▸ Required task
Retype the lines between the line holding "You are a computer-use" and the line holding "click(x=23, y=359)", inclusive.

▸ Data supplied
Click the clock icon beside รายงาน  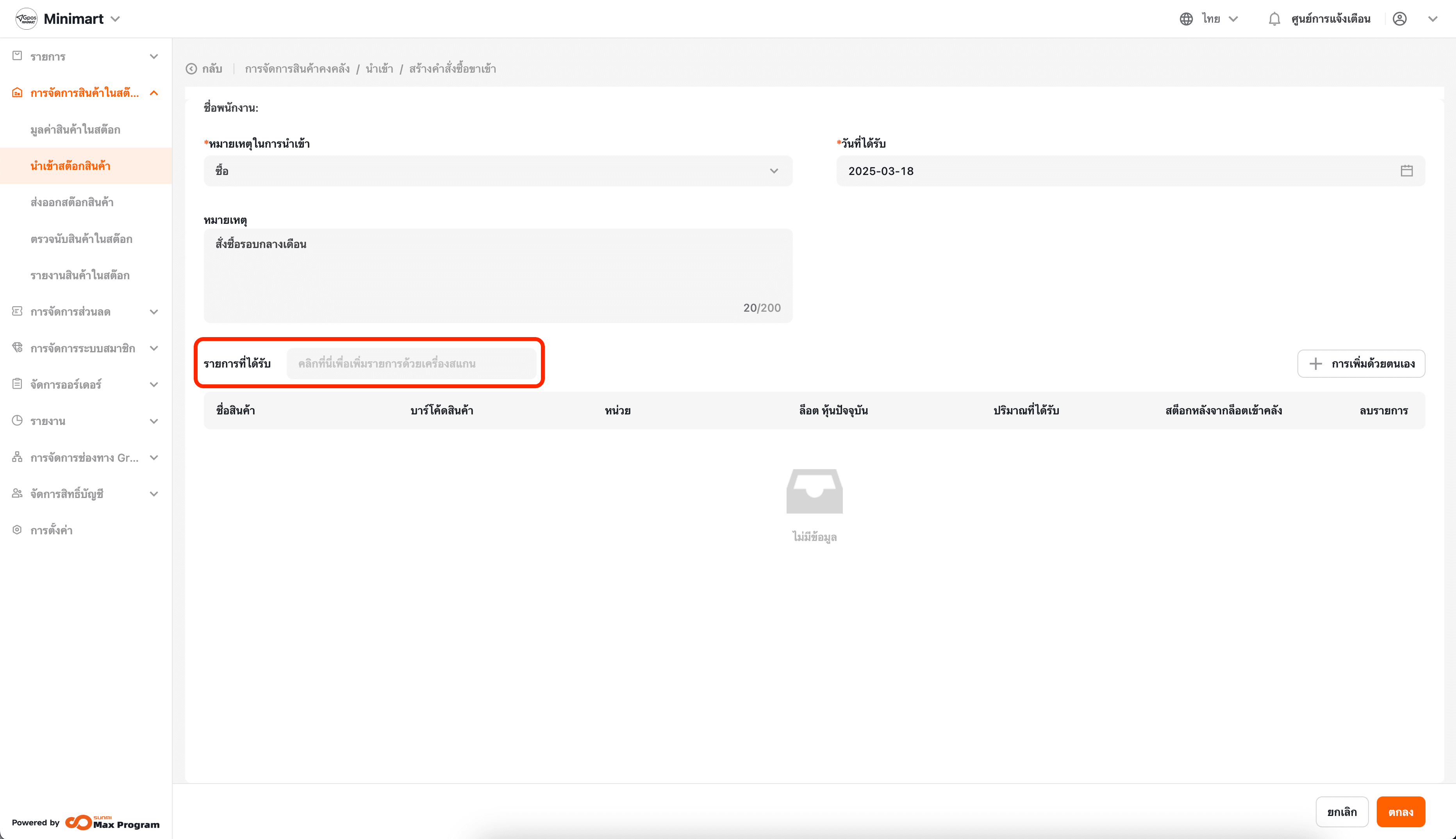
==
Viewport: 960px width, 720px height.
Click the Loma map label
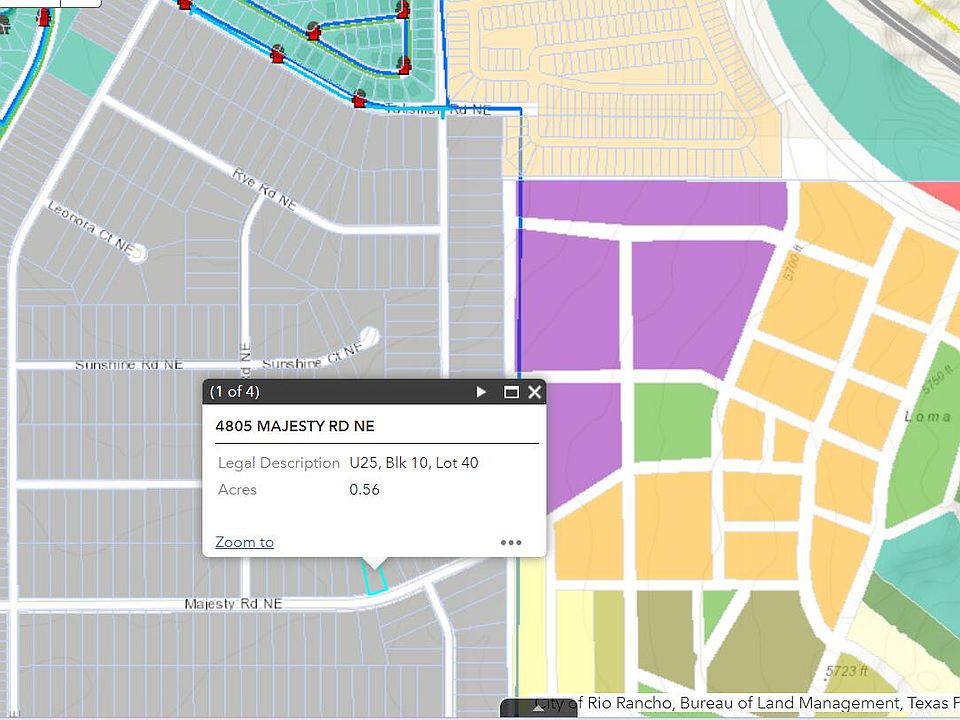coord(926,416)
...
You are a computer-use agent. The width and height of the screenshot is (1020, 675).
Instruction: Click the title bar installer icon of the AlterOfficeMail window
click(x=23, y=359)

▸ Response to the exercise
You are a computer-use agent. The width and height of the screenshot is (1020, 675).
Instruction: Click the title bar installer icon of the AlterOfficeMail window
click(x=23, y=359)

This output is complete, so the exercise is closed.